Now we can load a model and re-tokenize our data.

In [30]:
## TODO: Get the label_map
## For the snli dataset  0=Entailment, 1=Neutral, 2=Contradiction
label_map = None

In [31]:
from transformers import  BertForSequenceClassification, BertTokenizer


model_name = 'textattack/bert-base-uncased-snli'
tokenizer_model_name = 'textattack/bert-base-uncased-snli' # This is sometimes different from model_name, but should normally be the same

model =  BertForSequenceClassification.from_pretrained(model_name)

model.to(device)

batch_tokenizer = BatchTokenizer(model_name = tokenizer_model_name)

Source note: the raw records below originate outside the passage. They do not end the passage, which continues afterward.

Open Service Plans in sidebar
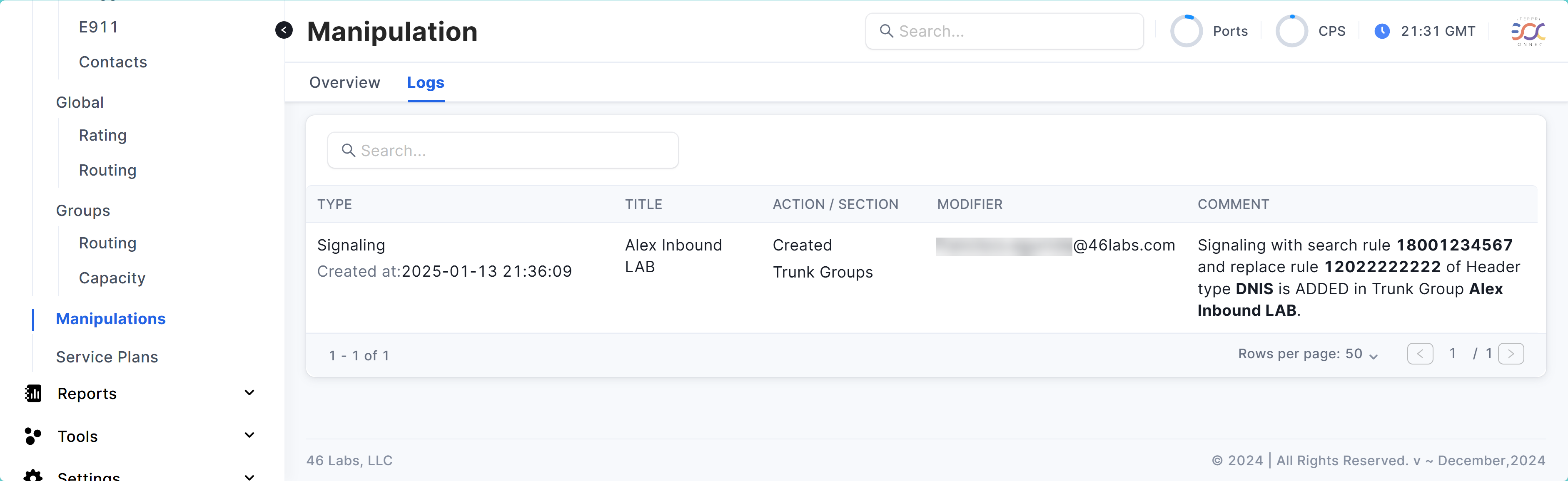107,357
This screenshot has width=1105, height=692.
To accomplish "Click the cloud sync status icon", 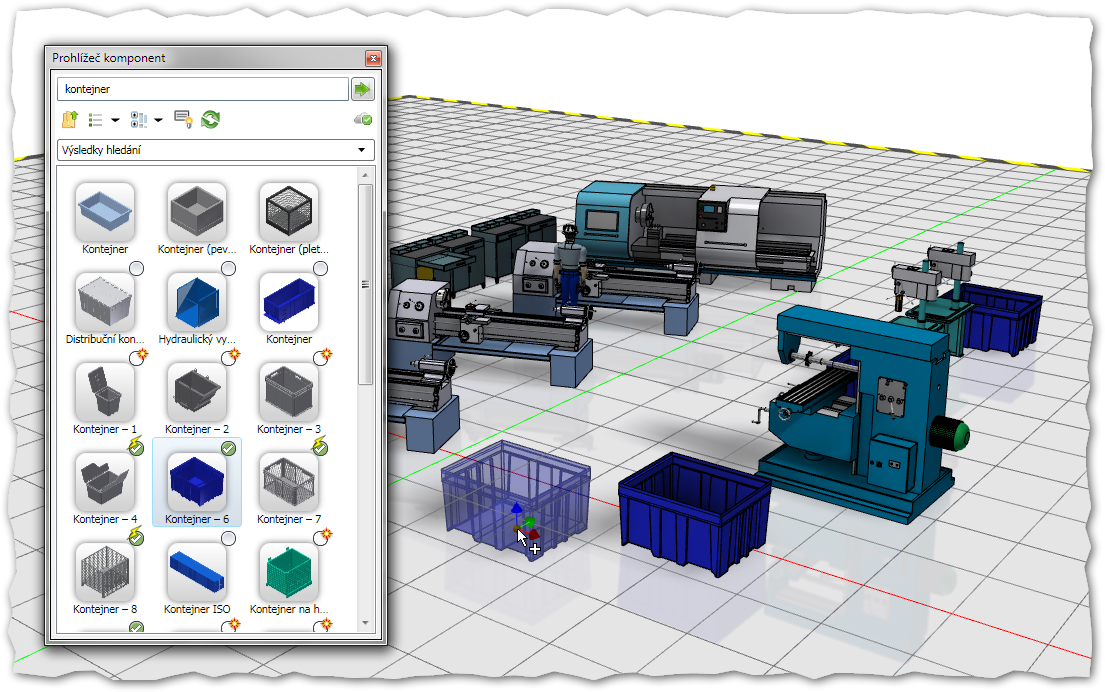I will tap(363, 119).
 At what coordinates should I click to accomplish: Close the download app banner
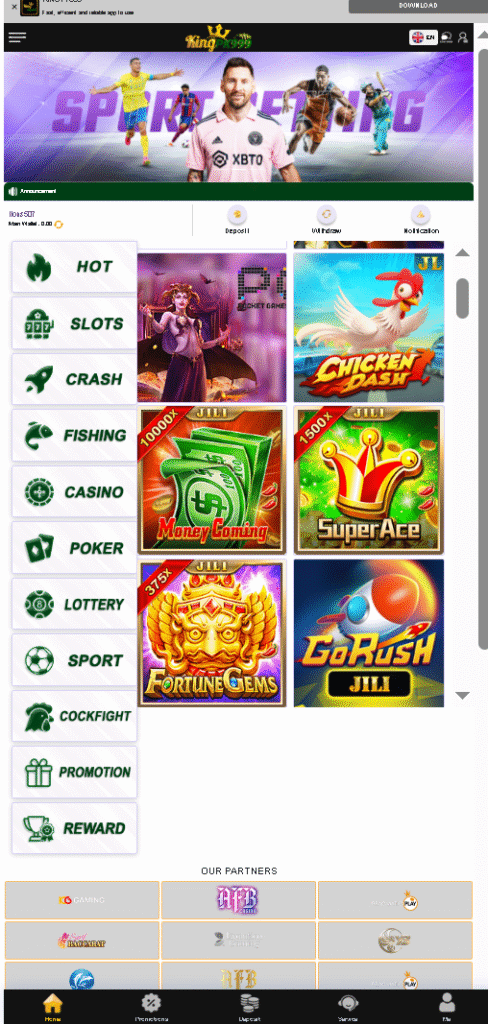(14, 6)
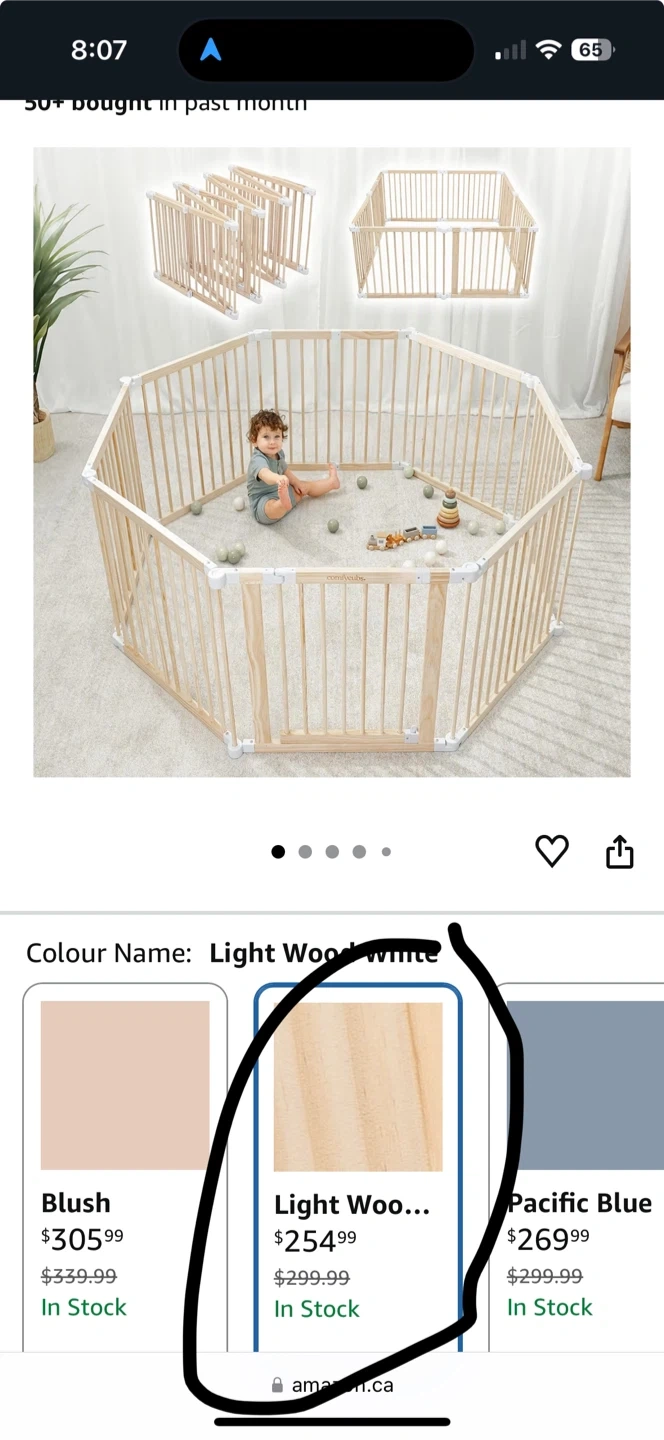664x1440 pixels.
Task: Choose the Light Wood swatch image
Action: click(358, 1087)
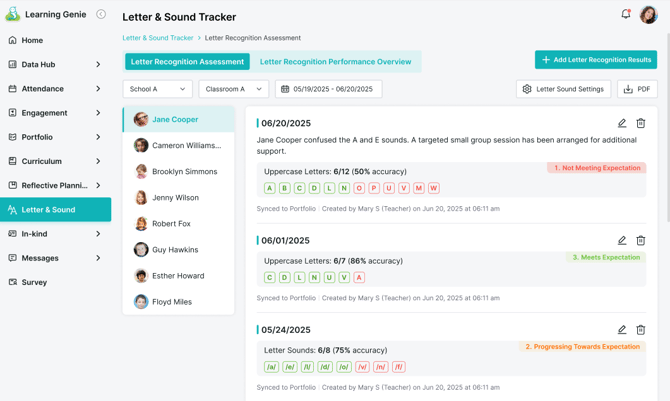Edit the 06/20/2025 assessment entry

pos(622,123)
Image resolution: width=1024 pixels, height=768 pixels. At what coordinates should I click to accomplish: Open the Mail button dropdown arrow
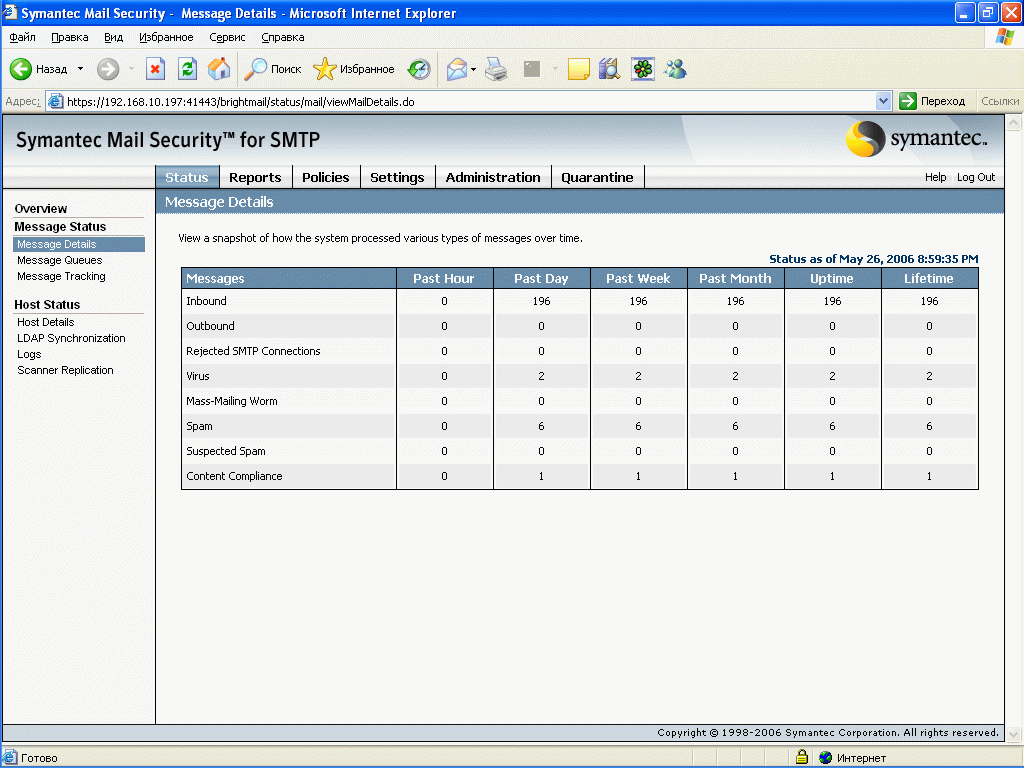[x=474, y=69]
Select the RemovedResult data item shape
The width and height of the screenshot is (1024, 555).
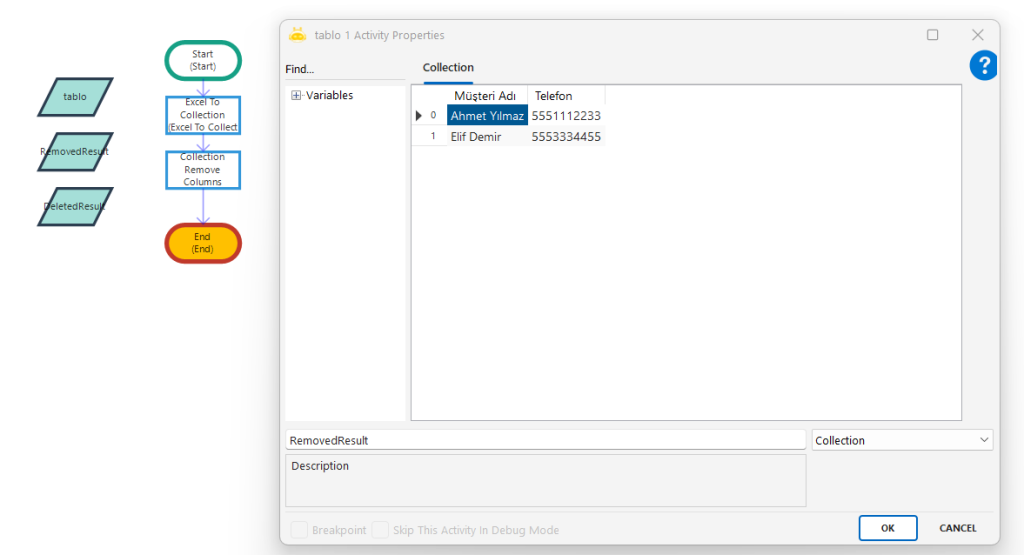(75, 152)
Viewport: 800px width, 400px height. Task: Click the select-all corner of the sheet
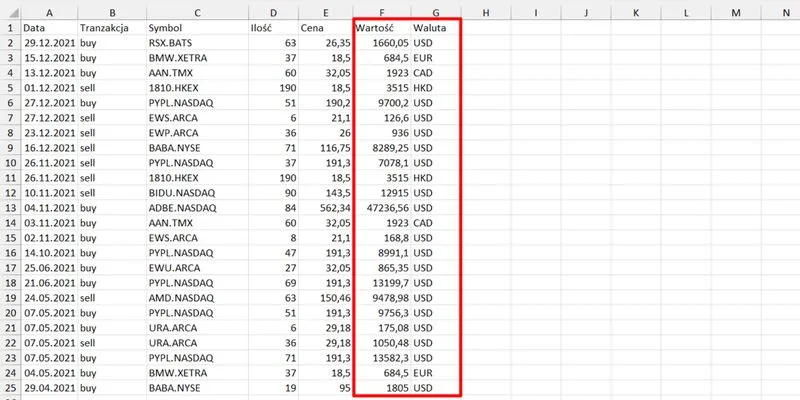click(x=9, y=12)
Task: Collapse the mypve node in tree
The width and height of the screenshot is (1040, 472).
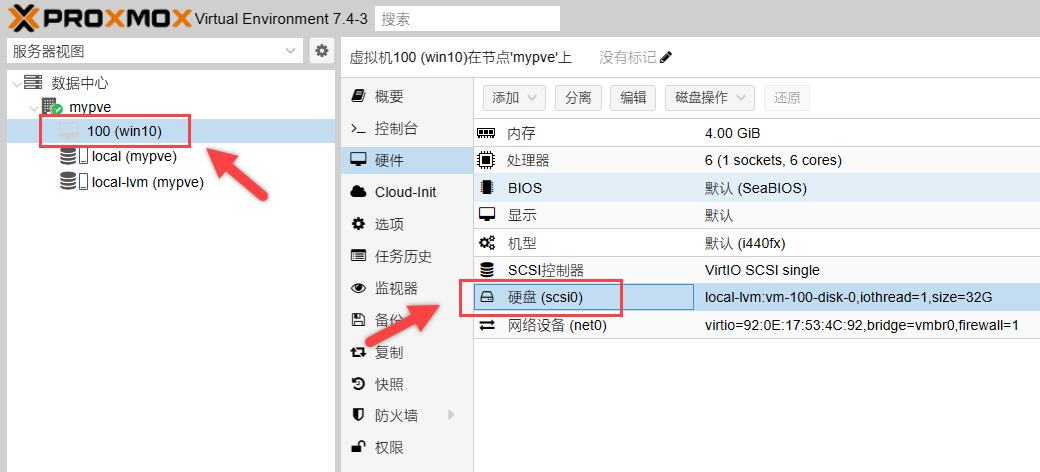Action: (x=34, y=107)
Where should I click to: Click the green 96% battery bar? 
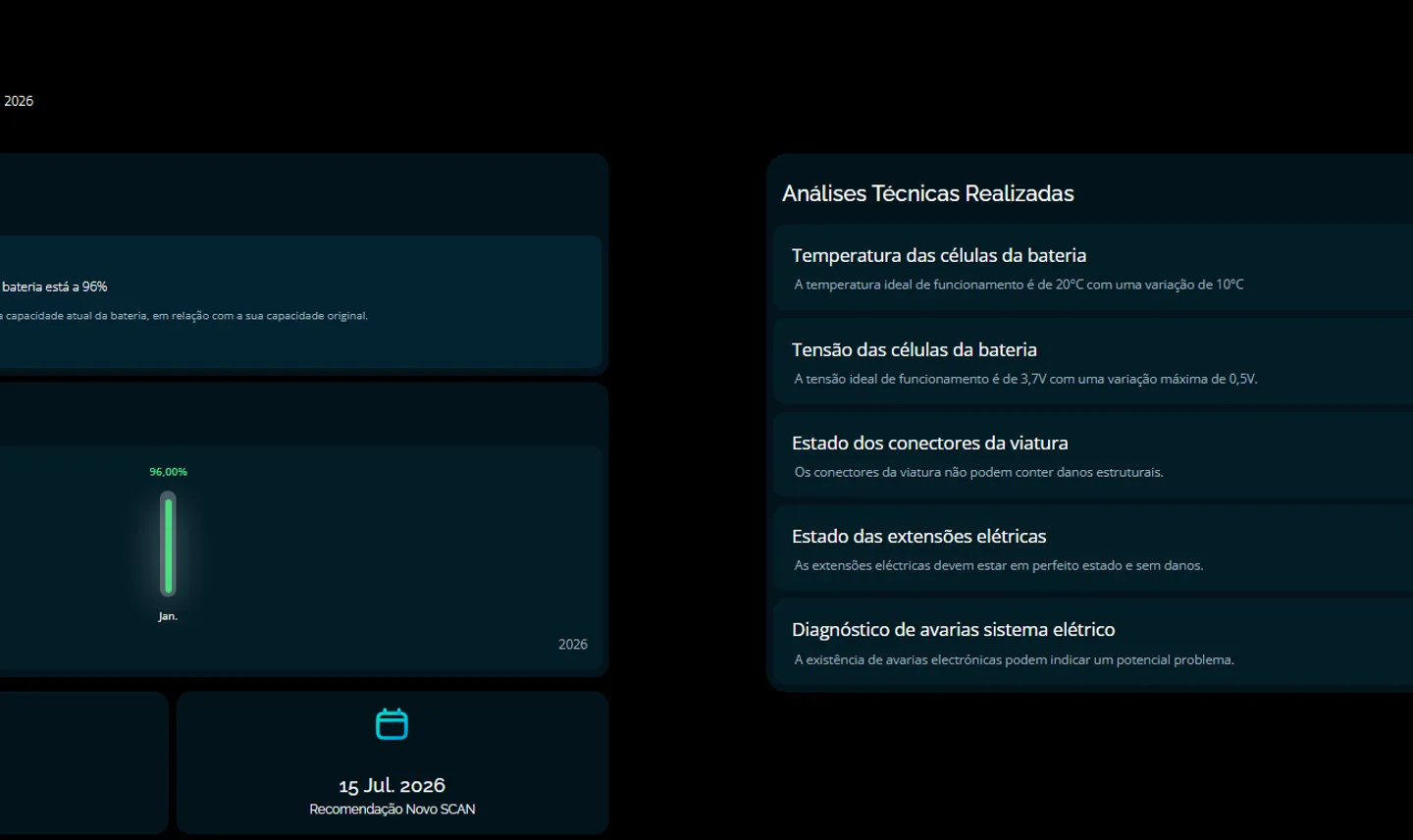point(169,545)
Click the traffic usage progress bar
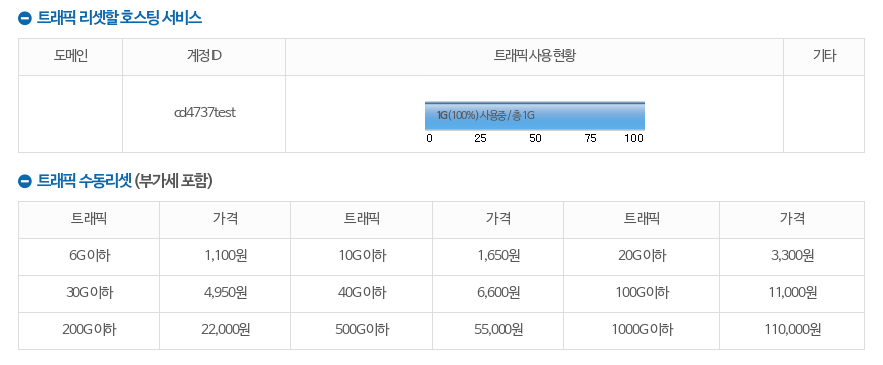Image resolution: width=883 pixels, height=365 pixels. click(534, 116)
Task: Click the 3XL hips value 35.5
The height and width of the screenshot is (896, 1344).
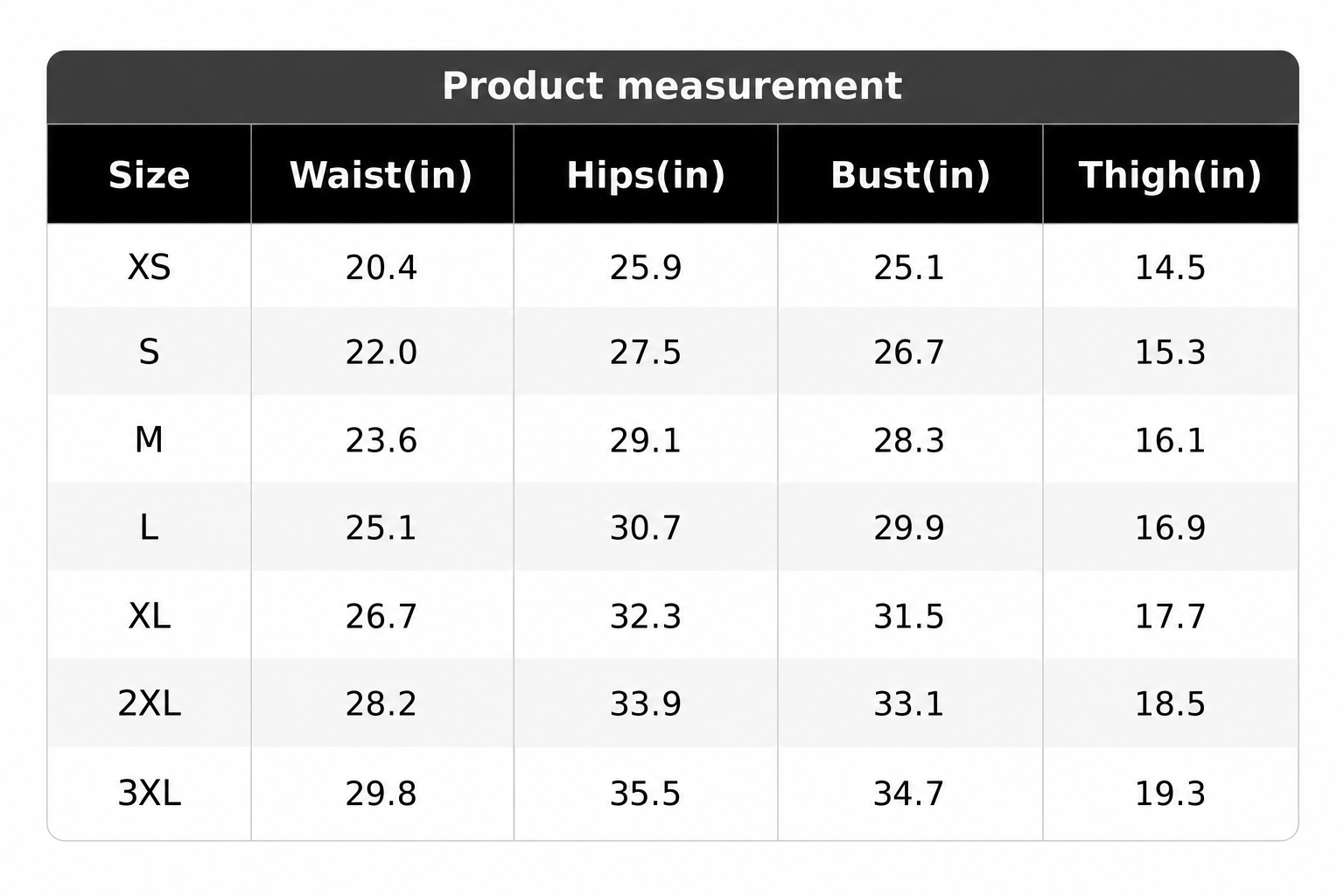Action: pyautogui.click(x=646, y=793)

validation_input_batches = [b for b in chunk_multi(validation_premises, validation_hypotheses, batch_size)]

# Tokenize + encode
validation_input_batches = [batch_tokenizer(*batch) for batch in validation_input_batches]
validation_batch_labels = [b for b in chunk(validation_labels, batch_size)]
validation_batch_labels = [encode_labels(batch) for batch in validation_batch_labels]

prediction_loop(model, validation_input_batches, validation_batch_labels, label_map=label_map)

Evaluating...


  0%|          | 0/63 [00:00<?, ?it/s]

F1 0.19005567964129075


To complete this section, find 2 other BERT-based models which have been trained on natural language inference and evaluate them on the dev set. Note the scores for each model and any high-level differences you can find between the models (architecture, sizes, training data, etc. )

If you don't have access to a GPU, inference may be slow, particularly for larger models. In this case, take a sample of the validation set; the size should be large enough such that all labels are covered, and a score will still be meaningful, but also so that inference doesn't take more than 3-5 minutes. 

# Written Assignment

### 1. Describe the task and what capability is required to solve it.

### 2. How does the method of encoding sequences of words in our model differ here, compared to the word embeddings in HW 4. What is different? Why benefit does this method have?

### 3. Discuss your results. Did you do any hyperparameter tuning? Did the model solve the task?